Dataset records
--------------------------------------------------

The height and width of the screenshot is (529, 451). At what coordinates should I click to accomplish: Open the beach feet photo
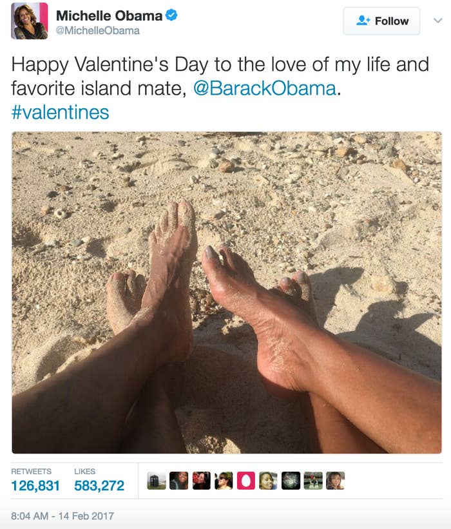[227, 293]
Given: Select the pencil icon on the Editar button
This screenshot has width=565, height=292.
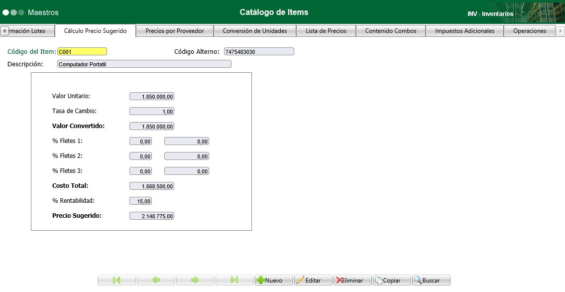Looking at the screenshot, I should [x=301, y=280].
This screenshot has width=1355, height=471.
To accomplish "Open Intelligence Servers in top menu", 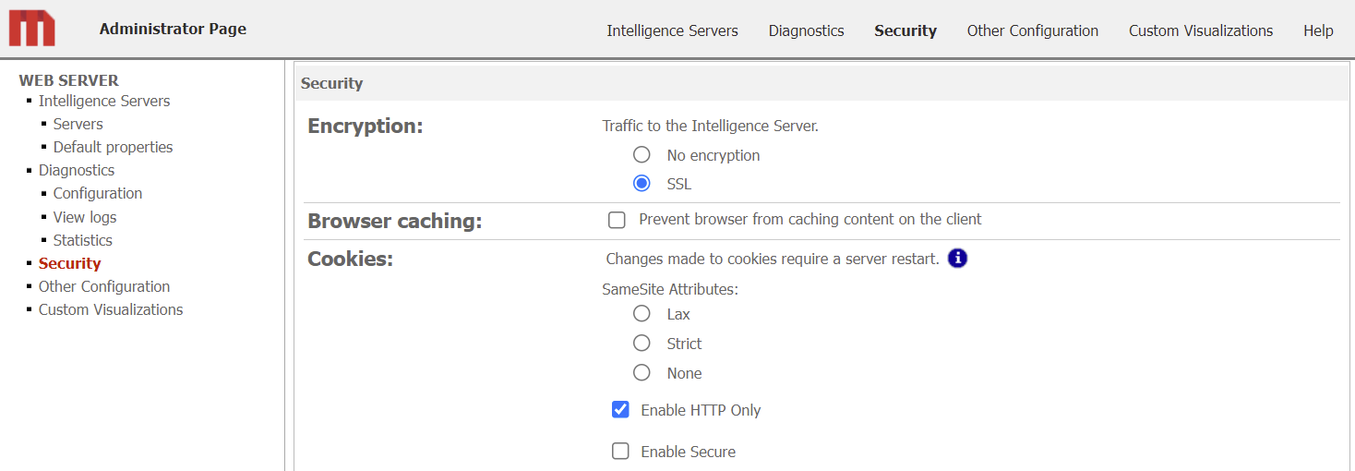I will (x=672, y=30).
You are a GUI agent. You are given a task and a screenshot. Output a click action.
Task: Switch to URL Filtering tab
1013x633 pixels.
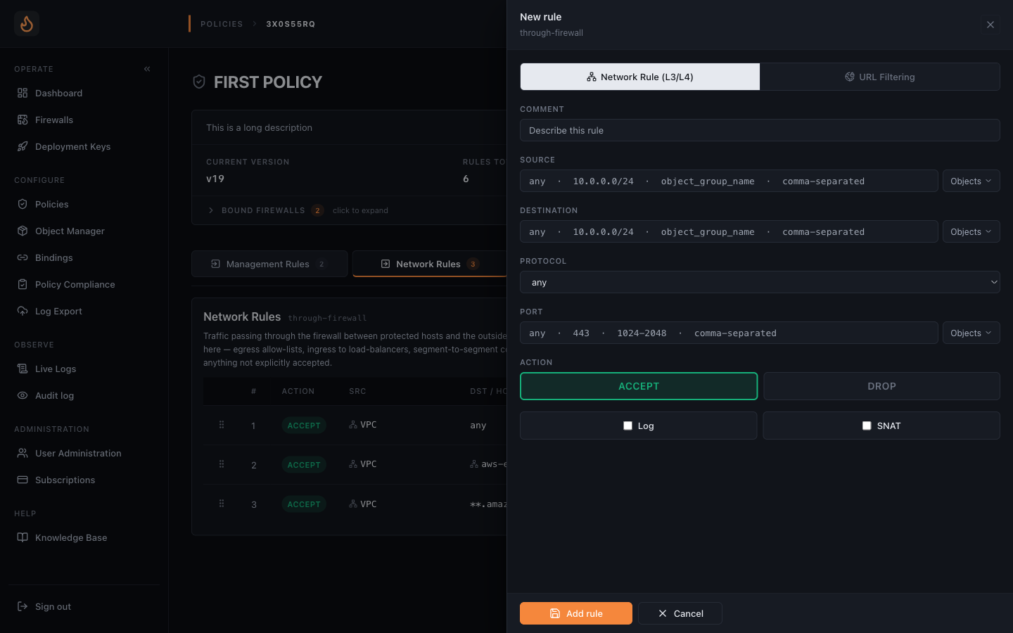click(880, 77)
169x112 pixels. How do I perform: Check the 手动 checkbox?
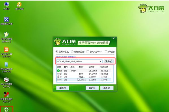click(106, 51)
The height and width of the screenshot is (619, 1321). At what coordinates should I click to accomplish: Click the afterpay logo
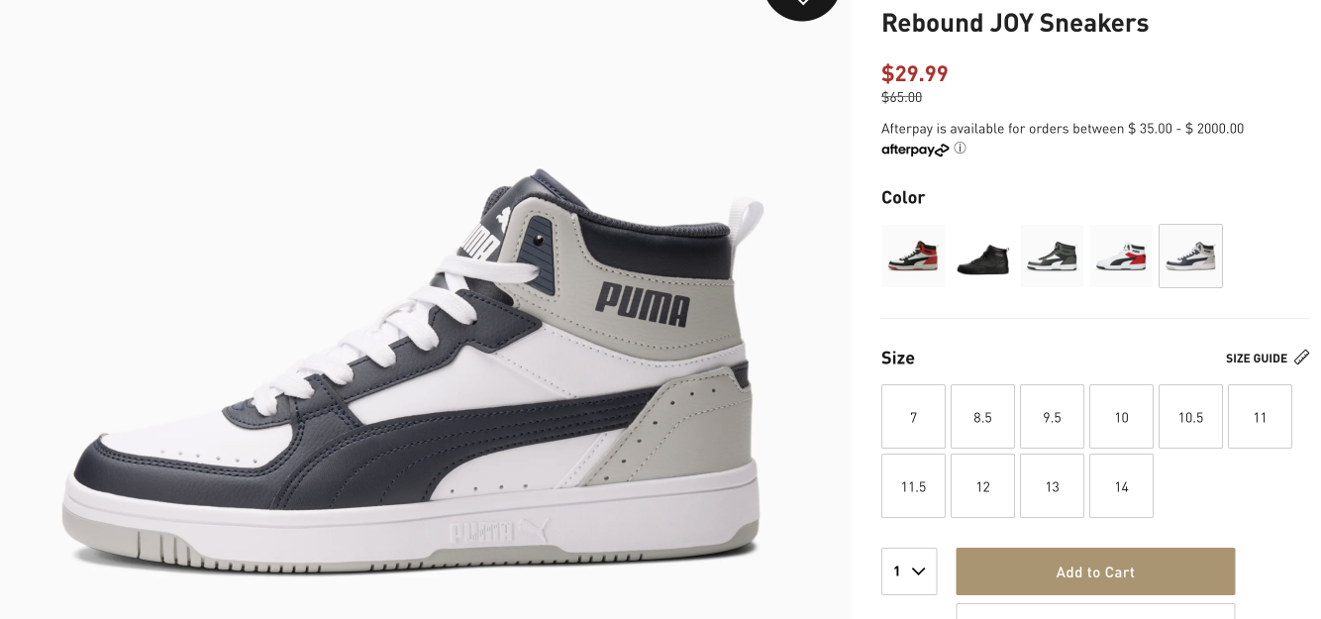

--------------------------------------------------

Omit all pictures and write out, exactly, only the lines from the line containing "Task: Switch to URL Filtering tab" through the last line of the entries above.

Task: Switch to URL Filtering tab
1013x633 pixels.
click(880, 77)
169x112 pixels. How do I perform: Check the 手动 checkbox?
click(106, 51)
The height and width of the screenshot is (619, 1321). At what coordinates should I click to accomplish: Click the afterpay logo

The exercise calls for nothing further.